**PAGE:**
HOMOPHOBIE - Amalgames en pagaille. Marine Le Pen a approuvé le refus de l’UEFA de laisser le stade de Munich afficher, ce mercredi 23 juin, les couleurs arc-en-ciel pour protester contre une loi hongroise homophobe. Le sport “est un des espaces précisément où la politique ne doit pas entrer”, a affirmé sur France Inter la présidente du Rassemblement national.

Alors qu’elle était interrogée sur cette loi très décriée, adoptée le 15 juin en Hongrie, elle a par ailleurs estimé qu’il ne fallait “faire la promotion d’aucune sexualité auprès des mineurs. Il n’y a pas à faire auprès des mineurs la promotion de quelque sexualité que ce soit”. “Laissons les mineurs tranquilles”, a-t-elle demandé, utilisant les mêmes mots que le dirigeant hongrois Viktor Orban en octobre 2020.

Mais est-ce vraiment ce que préconise la loi hongroise? Dans les grandes lignes, ce nouveau texte, voté à 157 voix contre une, prévoit que “la pornographie et les contenus qui représentent la sexualité ou promeuvent la déviation de l’identité de genre, le changement de sexe et l’homosexualité ne doivent pas être accessibles aux moins de 18 ans”.  

Ces dispositions s’inscrivent dans le cadre d’un arsenal de mesures de protection des mineurs et visant à lutter contre la pédophilie. Parmi celles-ci, figure la création d’une base de données des personnes condamnées accessible au public, ou encore leur bannissement de certaines professions. 

Des milliers de personnes sont descendues dans les rues de Budapest pour dénoncer la “propagande permanente” du gouvernement contre la communauté LGBT. Cette loi est “une honte” et va à l’encontre “des valeurs fondamentales de l’UE”, a estimé de son côté ce mercredi la présidente de la Commission européenne Ursula von der Leyen. Cette dernière a été appelée par des ministres européens à agir contre ce texte homophobe.

Amalgame entre homosexualité et pornographie

Mais le ministre hongrois des Affaires étrangères Peter Szijjarto, ne l’entend pas de cette oreille. Il a dénoncé des “fake news” et a affirmé que cette loi “n’est dirigée contre aucune communauté en Hongrie (mais) seulement contre les pédophiles”.

“Cette loi ne dit rien sur l’orientation sexuelle des adultes. Elle dit seulement que tant que les enfants ont moins de 18 ans, leur éducation sexuelle relève exclusivement de leurs parents, c’est tout”, a-t-il assuré, ajoutant que ce texte représentait “une compétence nationale qui ne devrait pas être remise en question”.

**OBJECTIF 1:**
Dans l'article sur la loi hongroise, par combien de voix ce texte a-t-il été voté ?
**OBJECTIF 2:**
Poursuivez l'article sur la loi hongroise à partir de sa dernière phrase.
Les enregistrements proviennent d'une source distincte de l'article sur la loi hongroise.

**DONNÉES:**
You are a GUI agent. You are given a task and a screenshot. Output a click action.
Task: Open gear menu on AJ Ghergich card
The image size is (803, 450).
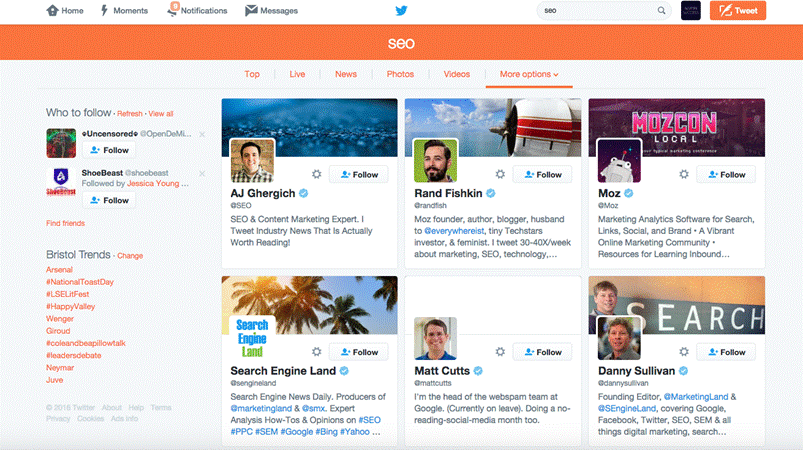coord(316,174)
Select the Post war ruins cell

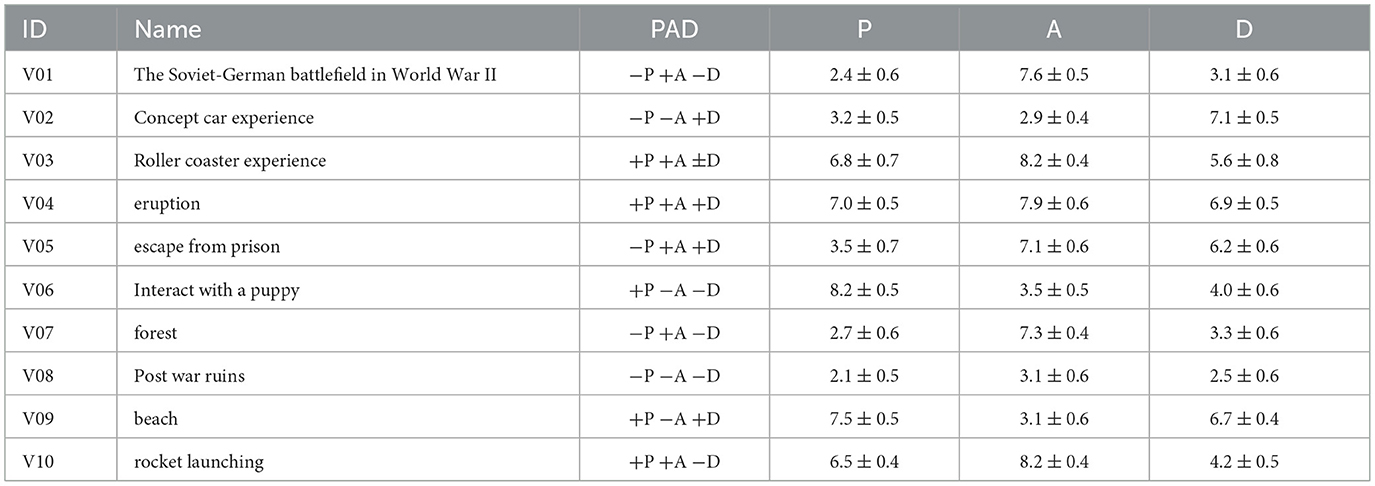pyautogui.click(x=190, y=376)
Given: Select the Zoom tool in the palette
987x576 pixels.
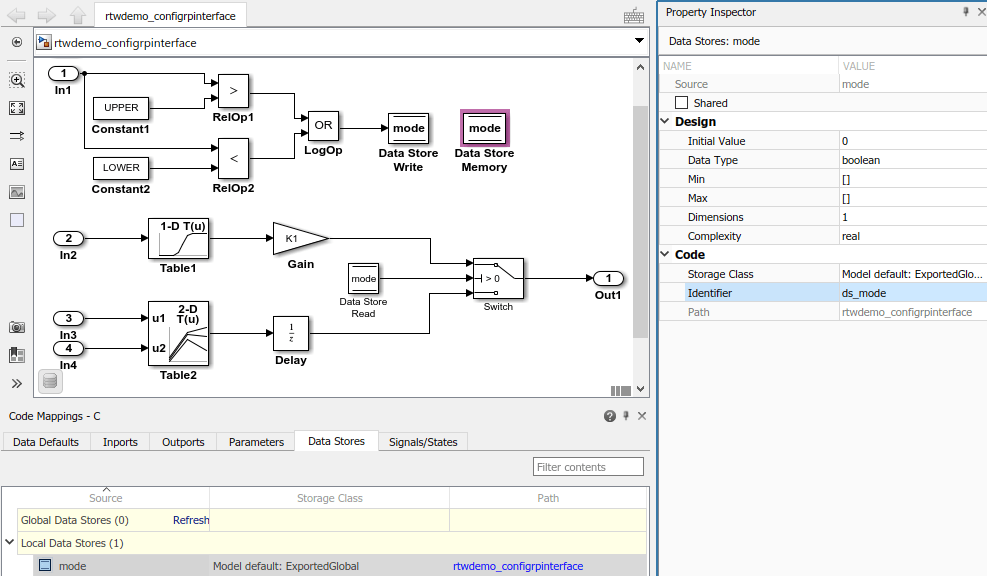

**BONNE RÉPONSE 1:**
Par 157 voix contre une.

**BONNE RÉPONSE 2:**
Pourtant le secrétaire d’État français aux Affaires européennes, Clément Beaune a apporté plus de précisions sur ledit texte en lisant une partie du communiqué du gouvernement hongrois ce 23 juin sur France Inter: 

“Les parents sont en droit d’attendre que les contenus regardés par leurs enfants ne contiennent pas d’images pornographiques ou homosexuelles”, lit-il face à Léa Salamé. “On n’est pas là dans l’opinion. Quand on considère que montrer une image d’un couple homosexuel, gay ou lesbien, est une forme de pornographie, il y a un problème”, alerte-t-il. 

Clément Beaune se désole par ailleurs d’avoir dû débattre plusieurs heures au Conseil des ministres européens pour expliquer à son homologue hongrois qu’un “contenu homosexuel, une image d’un couple homosexuel, dans une publicité, ça n’est pas un contenu pornographique”. “Je ne pensais pas avoir à faire ça un jour en Europe actuellement”, révèle-t-il atterré.

Quelles conséquences concrètes pour les Hongrois?

La volonté du gouvernement Orban de ne pas voir, à dessein, cette différence a des conséquences énormes dans la pratique. Avec cette nouvelle loi, les programmes éducatifs ou les publicités de grands groupes solidaires des minorités sexuelles et de genre ne seront plus autorisés. Comme par exemple celle de Coca-Cola représentant un couple d’hommes souriant qui avait suscité en 2019 des appels au boycott.

Il en sera de même pour des livres, tels que le recueil de contes et légendes dédramatisant l’homosexualité qui s’était attiré les foudres du pouvoir à l’automne 2020.

Des séries comme “Friends” ou des films comme “Bridget Jones”, “Harry Potter” ou “Billy Elliot”, dans lesquels l’homosexualité est évoquée, pourraient également être interdits aux mineurs ou diffusés après 22h. “La loi signifie que les émissions de télévision et les films mettant en vedette des personnages homosexuels, ou même un drapeau arc-en-ciel” seront diffusés en deuxième partie de soirée, note The Guardian.

Ce qui n’a pas l’air de choquer les autorités hongroises.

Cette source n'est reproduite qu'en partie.